_Directions for this task_:
From the data below, return the exact lines starting at the line containing "Leia Mais (177, 628)" and ending at the line containing "O QUE FAZER? (188, 338)", both included, and nothing else.

_Data shown_:
•••••

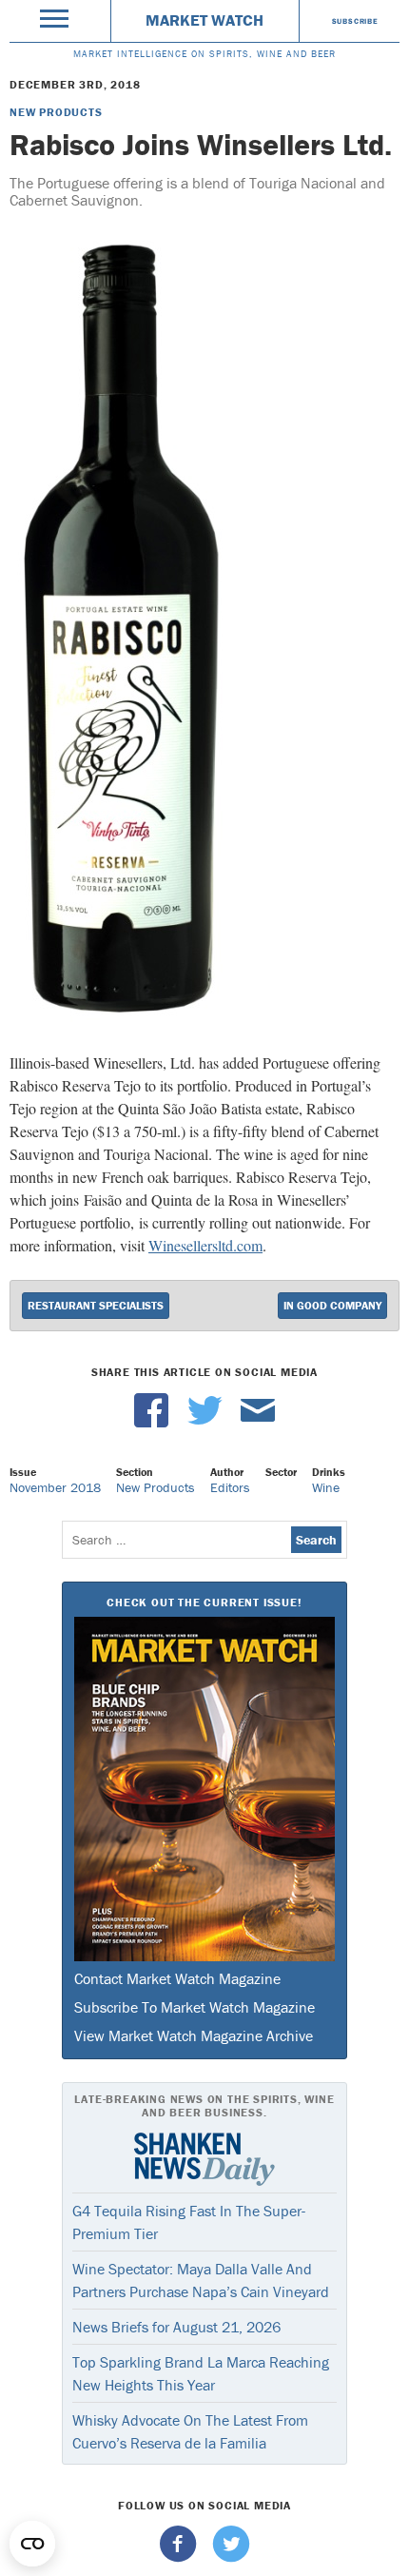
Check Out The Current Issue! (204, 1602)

•••••

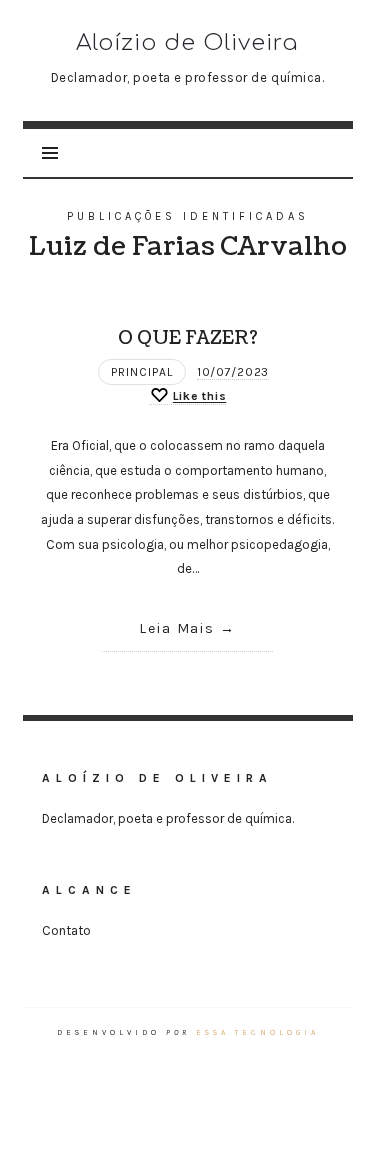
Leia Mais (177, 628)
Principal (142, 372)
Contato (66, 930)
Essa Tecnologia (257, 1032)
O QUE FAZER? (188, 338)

•••••

_Result of this exercise_:
Leia Mais (177, 628)
Principal (142, 372)
Contato (66, 930)
Essa Tecnologia (257, 1032)
O QUE FAZER? (188, 338)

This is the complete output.